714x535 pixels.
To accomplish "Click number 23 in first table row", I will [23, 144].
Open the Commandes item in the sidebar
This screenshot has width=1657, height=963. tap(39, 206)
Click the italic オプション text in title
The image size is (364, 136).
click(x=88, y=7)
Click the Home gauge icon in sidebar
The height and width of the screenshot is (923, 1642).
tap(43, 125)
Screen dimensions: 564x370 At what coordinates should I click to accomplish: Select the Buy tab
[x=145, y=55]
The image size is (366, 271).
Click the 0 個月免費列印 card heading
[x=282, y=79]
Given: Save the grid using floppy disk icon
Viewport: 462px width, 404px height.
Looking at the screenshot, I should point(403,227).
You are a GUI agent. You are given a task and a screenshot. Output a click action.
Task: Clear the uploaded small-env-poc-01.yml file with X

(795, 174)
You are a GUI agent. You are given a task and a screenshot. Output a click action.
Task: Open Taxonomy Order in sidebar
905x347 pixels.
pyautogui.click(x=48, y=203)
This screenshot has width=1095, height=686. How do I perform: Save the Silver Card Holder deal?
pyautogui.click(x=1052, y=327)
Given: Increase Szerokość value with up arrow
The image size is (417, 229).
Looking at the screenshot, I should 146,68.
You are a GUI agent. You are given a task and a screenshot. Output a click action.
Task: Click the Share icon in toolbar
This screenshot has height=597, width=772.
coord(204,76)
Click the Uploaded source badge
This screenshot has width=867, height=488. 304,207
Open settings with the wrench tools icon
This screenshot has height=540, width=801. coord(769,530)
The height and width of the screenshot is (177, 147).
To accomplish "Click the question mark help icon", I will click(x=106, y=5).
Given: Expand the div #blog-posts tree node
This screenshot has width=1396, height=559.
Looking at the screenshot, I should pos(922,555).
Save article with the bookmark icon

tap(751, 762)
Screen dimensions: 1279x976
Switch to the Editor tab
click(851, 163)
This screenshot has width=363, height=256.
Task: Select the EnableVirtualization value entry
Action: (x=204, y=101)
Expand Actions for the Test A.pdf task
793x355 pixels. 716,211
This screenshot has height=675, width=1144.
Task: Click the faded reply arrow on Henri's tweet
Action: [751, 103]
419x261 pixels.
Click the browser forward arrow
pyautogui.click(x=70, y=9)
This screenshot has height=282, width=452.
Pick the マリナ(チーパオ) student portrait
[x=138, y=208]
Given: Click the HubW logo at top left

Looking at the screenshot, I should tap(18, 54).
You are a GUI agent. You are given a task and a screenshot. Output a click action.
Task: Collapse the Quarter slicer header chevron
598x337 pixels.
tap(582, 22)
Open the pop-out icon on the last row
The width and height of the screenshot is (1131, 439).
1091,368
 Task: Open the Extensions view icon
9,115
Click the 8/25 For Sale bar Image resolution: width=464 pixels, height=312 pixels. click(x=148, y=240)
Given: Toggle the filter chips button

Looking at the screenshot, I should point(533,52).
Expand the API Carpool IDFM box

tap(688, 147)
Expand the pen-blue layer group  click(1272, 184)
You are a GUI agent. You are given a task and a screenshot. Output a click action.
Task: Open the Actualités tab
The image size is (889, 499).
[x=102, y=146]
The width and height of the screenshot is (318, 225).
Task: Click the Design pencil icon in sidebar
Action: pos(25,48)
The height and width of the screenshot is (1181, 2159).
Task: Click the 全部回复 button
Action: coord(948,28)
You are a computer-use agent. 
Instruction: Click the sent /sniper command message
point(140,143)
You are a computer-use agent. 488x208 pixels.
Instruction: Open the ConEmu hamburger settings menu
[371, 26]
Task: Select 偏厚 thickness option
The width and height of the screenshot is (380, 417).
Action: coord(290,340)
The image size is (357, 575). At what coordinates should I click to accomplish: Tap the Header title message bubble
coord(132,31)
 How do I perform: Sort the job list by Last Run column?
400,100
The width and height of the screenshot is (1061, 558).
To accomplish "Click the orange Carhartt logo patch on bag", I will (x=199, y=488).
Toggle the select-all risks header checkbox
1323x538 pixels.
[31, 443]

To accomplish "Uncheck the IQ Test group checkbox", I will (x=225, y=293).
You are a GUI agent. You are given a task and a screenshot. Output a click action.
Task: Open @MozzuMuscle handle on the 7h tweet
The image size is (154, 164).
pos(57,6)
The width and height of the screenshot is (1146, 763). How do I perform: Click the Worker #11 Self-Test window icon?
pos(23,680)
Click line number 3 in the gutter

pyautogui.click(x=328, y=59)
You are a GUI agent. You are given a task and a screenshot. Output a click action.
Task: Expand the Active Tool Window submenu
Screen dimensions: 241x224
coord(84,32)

□ □ □

OBJECTIVE:
Copy the entries word for word, beginning with the first line and continuing through the line that contains "will [23, 144].".

EXERCISE RESPONSE:
714x535 pixels.
To accomplish "Click number 23 in first table row", I will [23, 144].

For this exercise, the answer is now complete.